In the game captain commands the game leader gives orders to the players. The players should do as they are told only when the leader begins with “captain commands”. If some one does as his told to without a specific command from the captain, the game ends for him. The winner gets to be the leader at the next round.

This game has many variations. For example the game Simon says the players should do as they are told to, not as the leader shows them.


A playground is divided to three sections so that at the end of the grounds are safe-places. The tar bug stands in the middle of the ground and shouts “who’s afraid of the tar bug”. After that every player has to run from a safe-place to another. If the tar bug catches a player when he’s not in a safe-place the player becomes either the new tar bug or with other rules a helper to the tar bug.
In Finnish the game is known also as hawk and chicks. The name “who is afraid...” comes from the old, more “racist” name “who is afraid of the black man”.
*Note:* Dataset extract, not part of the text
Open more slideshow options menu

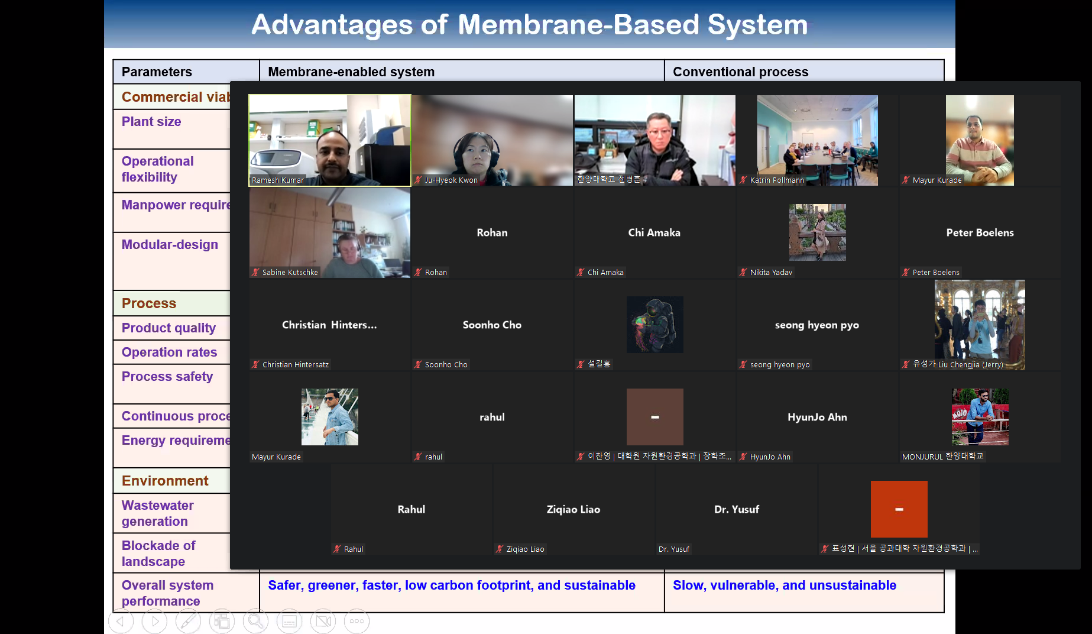tap(357, 621)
Two poles of a gate are chosen from the players. They name themselves as they want to, for example tulip and rose. They take each others hands and raise them high to make a gate. The others line up and start going through the gate as the song begins.

Hey, hey wedding,
clock stroke noon,
king is standing in his palace.
As black as pudding,
as white as wool.
Who becomes last is the death.
When the song says death the gates close up on one of the players. Then they whisper to the player the names they chose and the player picks up another. After he has picked up a pole name, he goes behind his “own” pole. And so the game continues until all the players are behind the gates. The gate poles still hold hands and the other players grabs the one’s standing in front of them by the waist. After that there is a battle witch one of the gate poles is stronger: each team tries to pull so hard that the other team will fall down.
The game is originally from Sweden and it’s played all over Finland. You can find it in many playbooks and the words of the songs vary by the books.